Ashley Kelsch: ‘Am I an Introvert or Just Lazy?’
“By not putting myself out there, I’ve been able to avoid rejection along with uncomfortable emotions”
Ashley Kelsch is Austin’s top certified, professional dating and relationship coach and former owner of Teddies for Betty’s, the lingerie boutique on 2nd Street that she ran for a decade. She offers one-on-one life-coaching programs to help clients acknowledge and understand limiting beliefs, to set boundaries and to learn how to change mindsets so they can get what they want in their romantic lives and feel empowered. Ashley helps men and women of all ages, single and married. She has a weekly podcast called Modern Renegades, and you can follow her on Instagram @AshleyMKelsch. Read more of her Tribeza columns here.
I’ve always considered myself an introvert. A lot of people have this assumption that I’m the kind of person who can or will walk into a room and talk to anyone. Quite the contrary. I’m the person that walks into a room and immediately looks for one familiar face. If I don’t see one, I head for the nearest wall. Or nearest exit.

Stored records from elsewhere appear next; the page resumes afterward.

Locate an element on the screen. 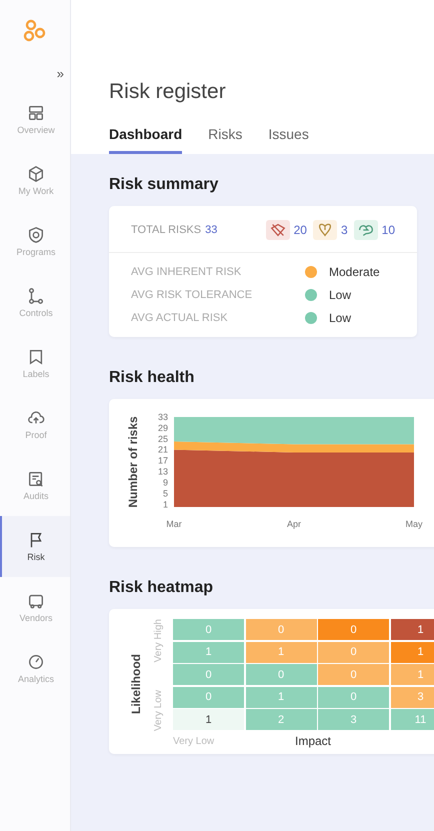  tick-label: 17 is located at coordinates (163, 461).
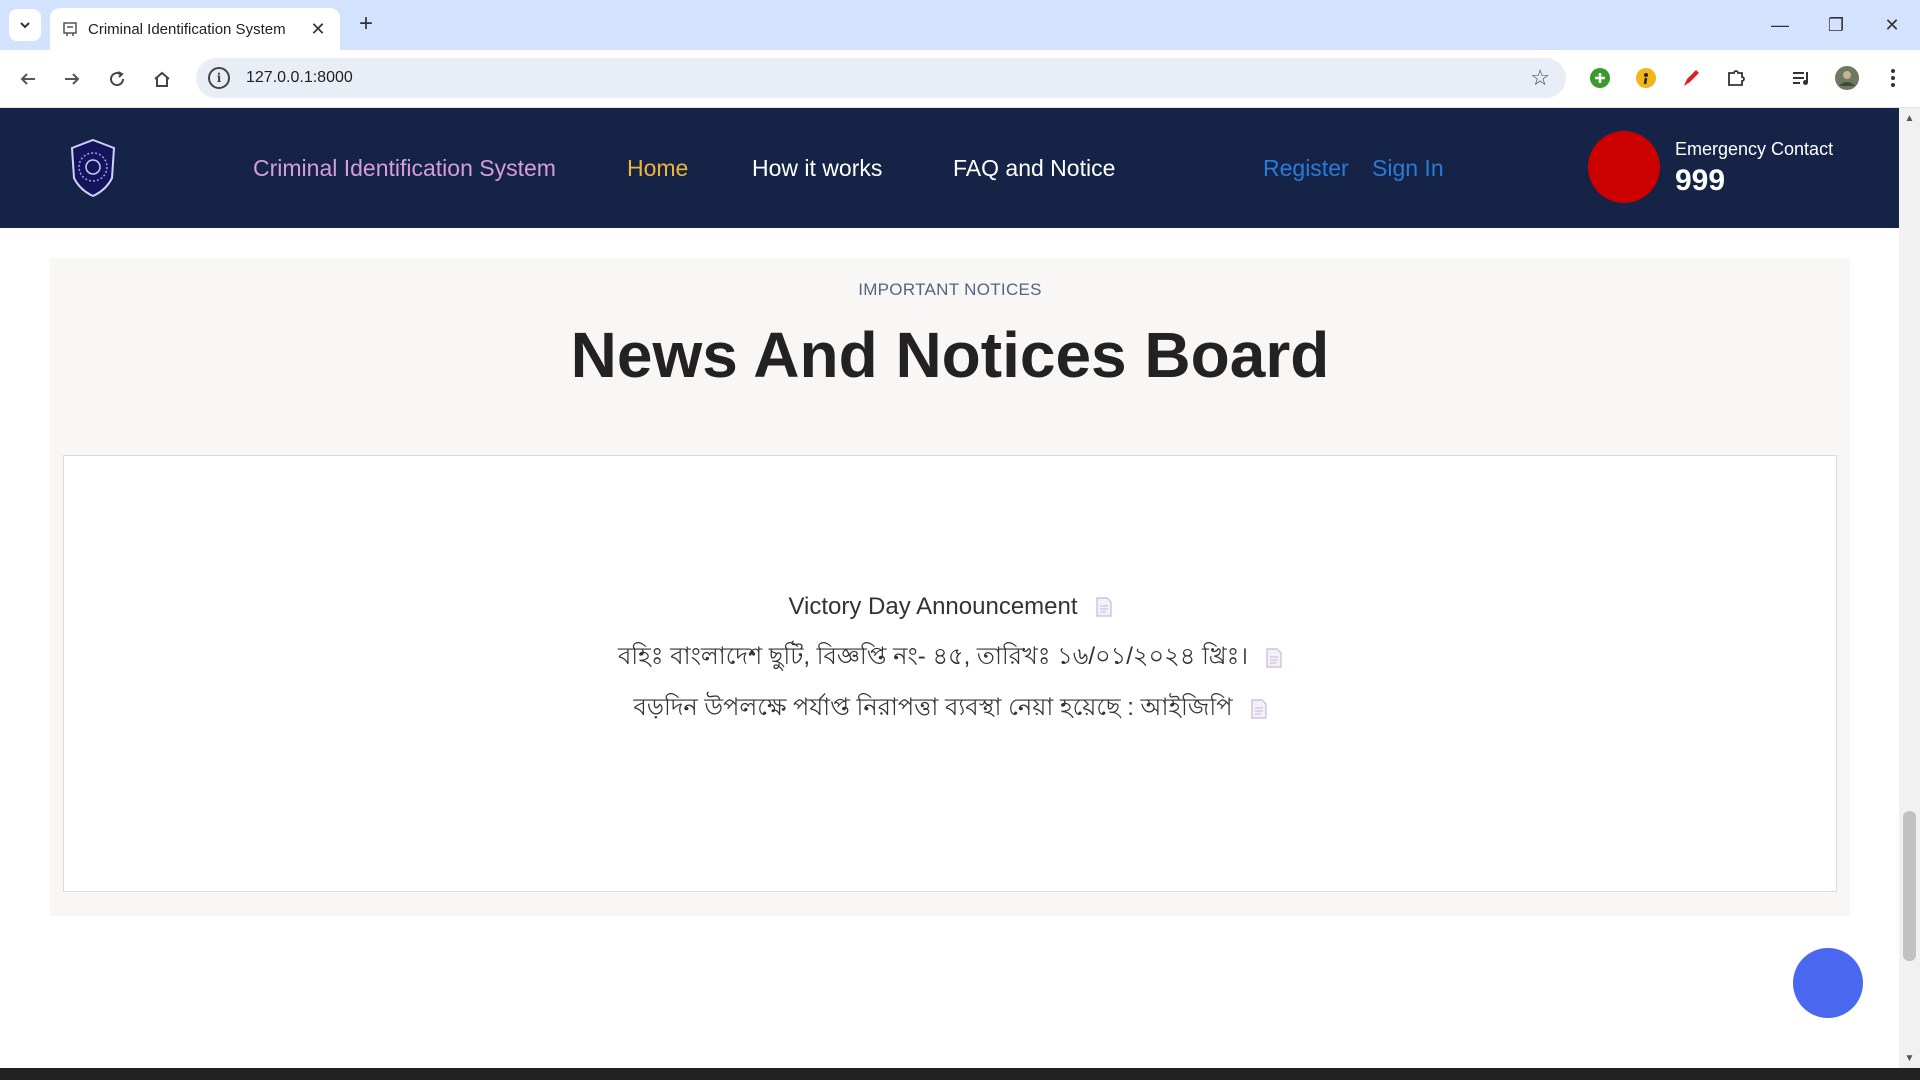  What do you see at coordinates (93, 168) in the screenshot?
I see `police-badge-logo` at bounding box center [93, 168].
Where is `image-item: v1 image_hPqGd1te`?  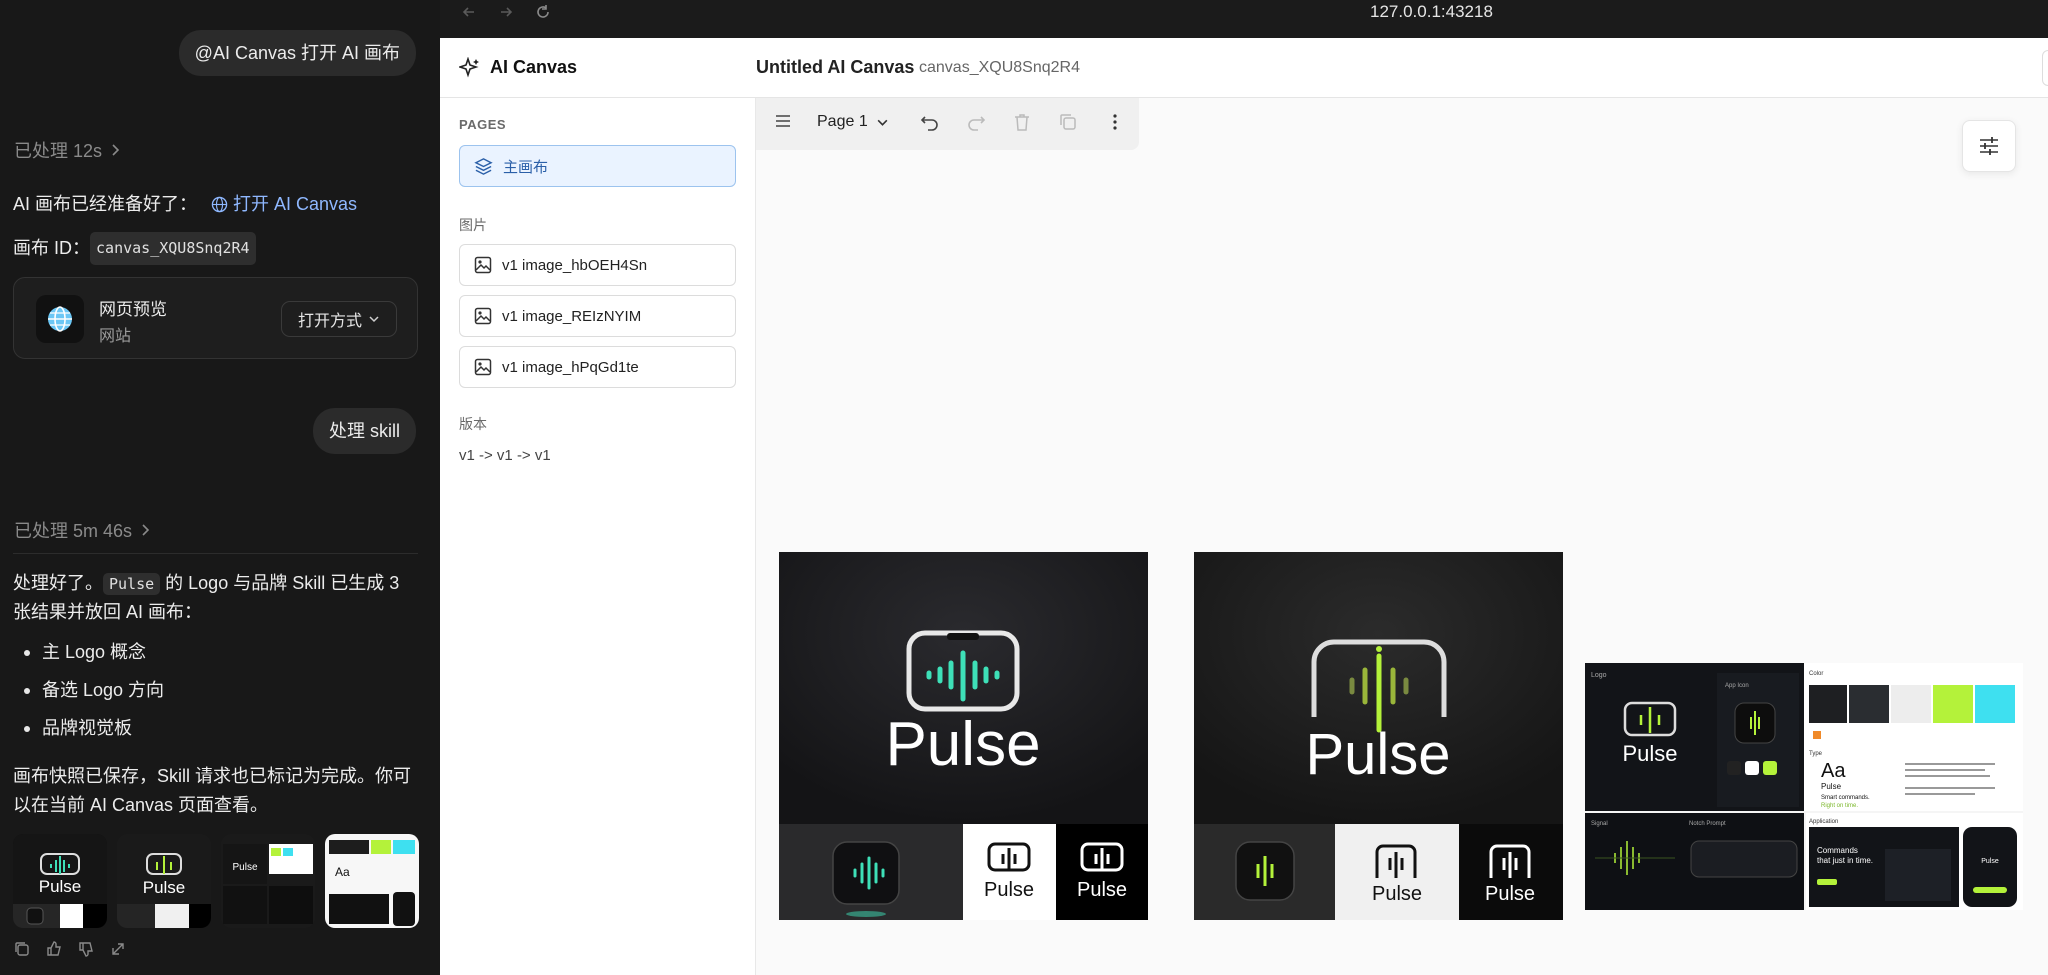 image-item: v1 image_hPqGd1te is located at coordinates (598, 367).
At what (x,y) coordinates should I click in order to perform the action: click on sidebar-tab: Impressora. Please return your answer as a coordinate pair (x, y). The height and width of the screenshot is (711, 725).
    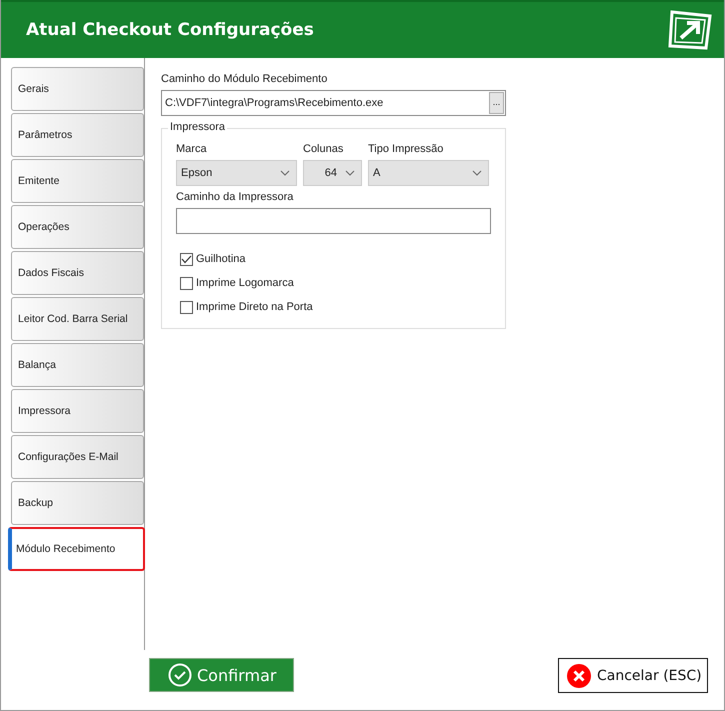
    Looking at the image, I should click on (78, 411).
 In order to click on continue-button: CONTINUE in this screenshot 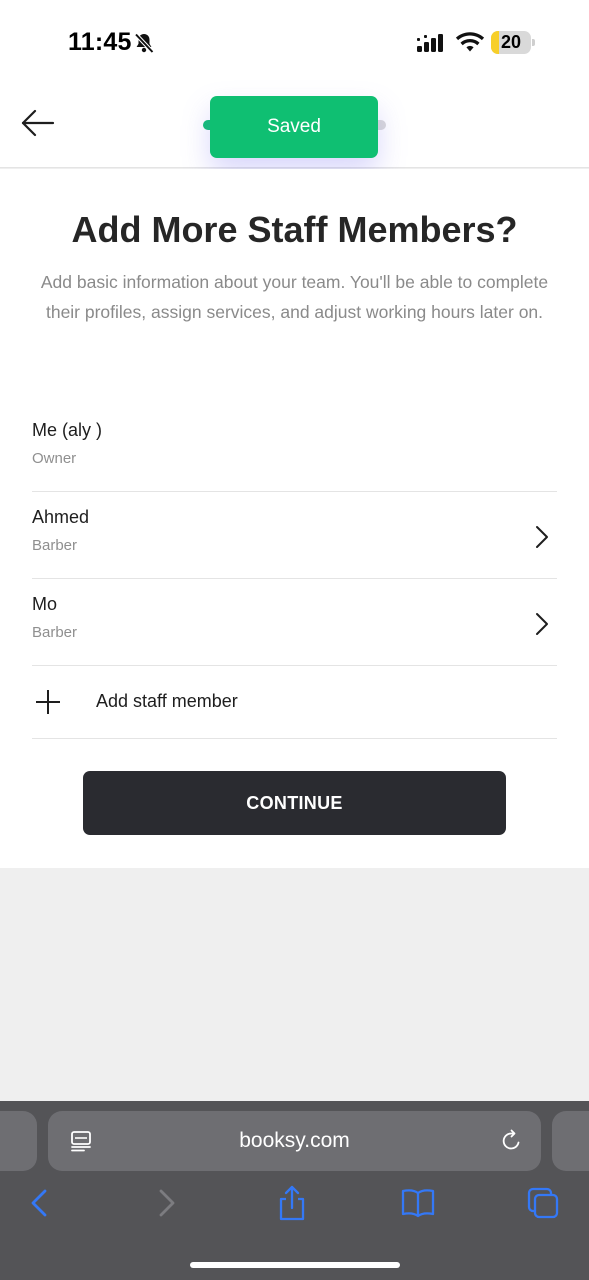, I will do `click(294, 803)`.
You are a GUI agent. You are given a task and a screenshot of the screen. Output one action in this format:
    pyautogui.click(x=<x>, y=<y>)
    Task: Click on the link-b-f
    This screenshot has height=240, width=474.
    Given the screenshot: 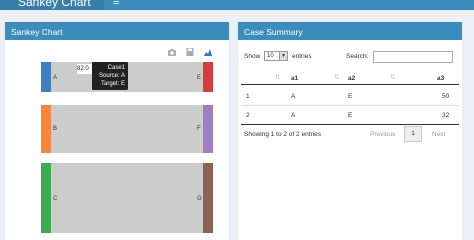 What is the action you would take?
    pyautogui.click(x=126, y=129)
    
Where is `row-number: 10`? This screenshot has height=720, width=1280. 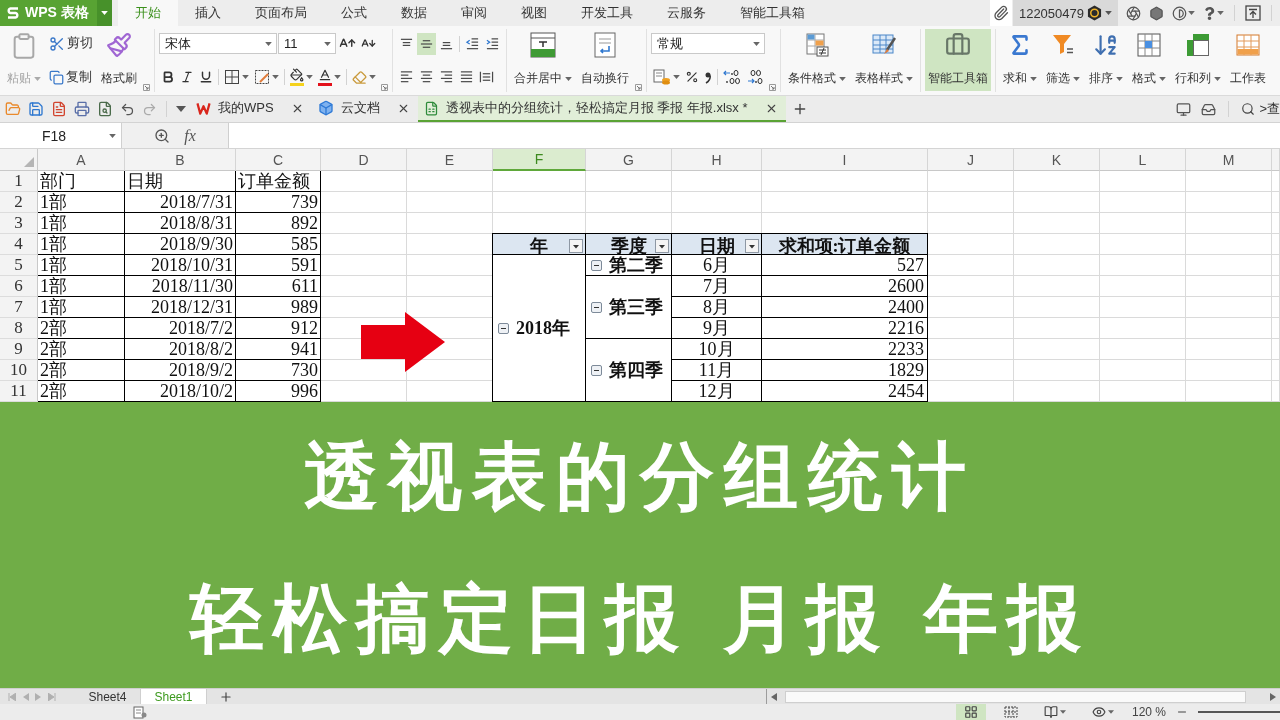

But sometimes, when you’re in a group of strangers, there’s no way around it: you must engage. This happened to me recently after joining a new run group. There I was, at 5:45 a.m. (my least favorite time of day) about to run 10 miles with a bunch of people I didn’t know. Thankfully we had the one thing in common, running. After names were exchanged, a few questions — the basic pleasantries of a run group, if you will — flowed easily.
Are you training?
Ever raced before?
When did you join the group?
After this brief introduction I felt satisfied to just listen and to drop into my body and run. But then came more questions. And more questions. I found myself thinking, I don’t want to answer that. I don’t want to talk about what I ate last night. Or what foods I think are best or when to drink water and go to the bathroom. The conversation kept going.
I noticed one person leading it. After any small silence, she posed new questions to keep everyone engaged. I found it fascinating and started thinking about how great of a communicator she was. She wasn’t just throwing out random questions to keep everyone distracted. When someone would mention something, she would have a follow-up question or thoughtful comment. She was more than engaged.
I wondered what she was like in school. Was she voted Most Likely to Be Your Friend and Make You Feel Comfortable? Class president? Head of her sorority? Then I thought about how much energy it requires to keep everyone engaged, to be responsive, to listen and ask questions.
She was at a level of energy that seemed foreign to me, that would require work for me to reach. And then it hit me — maybe I’m not an introvert and I’m just socially lazy. I don’t make an effort. I don’t try to engage. Instead, I shy off to the side and call it “introverted,” which allows me to stay “safe” from putting myself out there.
Introverts tend to prefer alone time and are often drained by too much social interaction, according to this definition provided by Healthline. They are likely to have a close and small circle of friends and usually need to recharge after spending time in social situations. Though some of that remains true for me, I believe I’m using it as an excuse to disengage.
Not because I’m an introvert.
Not because I’m practicing non-judgment when I’m seeing someone.
Not because I don’t want to waste my time with people I don’t “know.” (Okay, this one is 50/50 because I do believe my time is valuable and am mindful of how and with whom I choose to spend it. But I do this even with the ones I’m interested in. I have a laundry list of “rules” when dating.)
Now that I’m thinking about it, this laziness extends into my sex life, too. The notion that “I love to surrender to a man who loves to please a woman” could be restated like this: “Can I just lie there while you please me?” Is this why I’m resentful or annoyed by some porn and acrobatic performance sex? I’m over here enjoying my lazy surrender and others are making me look bad!
The emotions required to speak up in a group, approach new people or have the dating life or relationship of your dreams take courage. It also requires my brain to operate on another level, which requires more energy. And my brain wants to do what’s easiest.
On one hand, by not putting myself out there, I’ve been able to avoid rejection along with a variety of uncomfortable emotions. But the reality is I risk not connecting with other people and possibilities.
If I don’t practice and engage with this energy, I remain static, complacent and perhaps I’m missing out on my biggest possible life.
I’m shifting gears. I’m not going to stay because I’m comfortable in a relationship.
I’m going to ask the guy out if I’m interested.
I’m going to ask the questions while running with strangers.
I’m going to spend time texting and talking to people.
I’m going to walk into the room and approach a group.
I’m going to stop canceling or saying no to invites.